Real world applications
Though Drs. Caramanis and Ünel’s findings were within an academic research context, Phillips presented that California is moving in the direction suggested by the researchers through the adoption of a unified framework around electricity pricing. This framework would encourage comprehensive pricing reforms by eliminating outdated rate design elements, promoting more dynamic, time-differentiated pricing, and capturing locational values that facilitate a transition to an increasingly bidirectional, transactive grid.

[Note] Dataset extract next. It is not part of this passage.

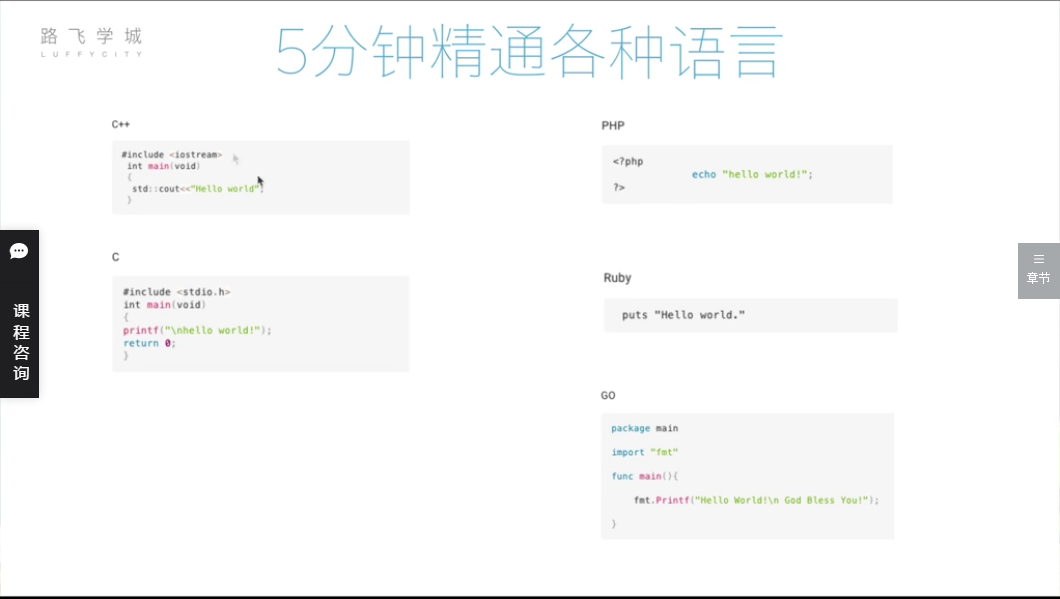This screenshot has width=1060, height=599.
Task: Open the 课程咨询 course consultation panel
Action: [20, 341]
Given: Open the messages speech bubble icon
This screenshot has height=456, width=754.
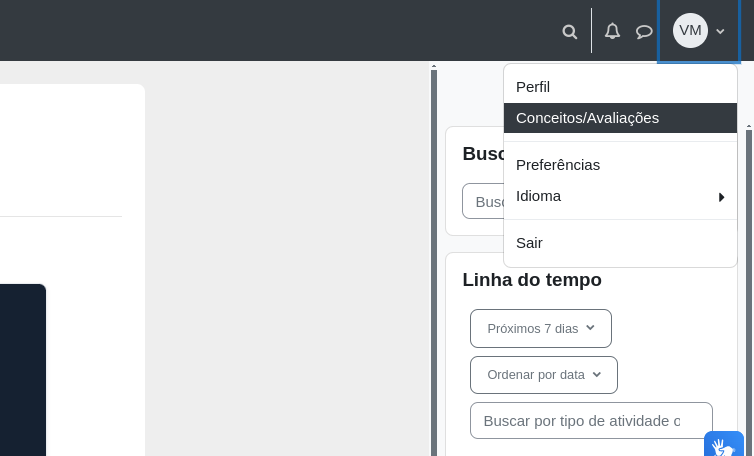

To transition to this new system, Phillips outlined a series of steps, described in detail in a new whitepaper produced by his team at the Commission. First, the state would develop standardized universal access to current electricity prices. It would then introduce dynamic prices based on real-time wholesale energy costs on an opt-in basis. Consumers could also opt into a system that allowed them to pay modified prices based on real-time, localized grid conditions (as in the dLMPs discussed by the researchers). The state would then be able to transition to a bi-directional price. Finally, consumers could enroll in a subscription rate based on average load shapes and energy quantities or even lock in prices in advance.
Phillips acknowledged the PUC continues to confront some barriers, including existing technology limitations. He and his colleagues are also concerned about whether the pricing scheme is too dynamic and are not yet certain how to address any potential revenue shortfalls. However, the PUC will introduce consumer protection measures and engage in a robust marketing campaign to evaluate how its pilots are working and determine what kind of tariffs it could introduce in the future.
A call for stakeholder engagement
Overhauls to market design will unleash a series of major changes for both operators and ratepayers. Both Dr. Ünel and I argued that researchers should work with different stakeholders to better understand their concerns, especially as they relate to energy justice and energy burdens.
Starting with incremental changes—like time-of-use rates prior to implementing real time prices—can allow people to gradually become more price responsive. Then, utilities could increase rate complexity while incorporating additional innovations like automated technologies, allowing households to be even more price responsive. But it’s important that households and stakeholders understand the benefits of moving towards more cost-reflective pricing to reduce system costs, improve environmental benefits, and reduce household electric bills. With a shared vision of how we can improve outcomes, and a clear understanding of the process needed to achieve that future (including consumer protections), these proposed tariff changes have a greater chance of becoming our new reality.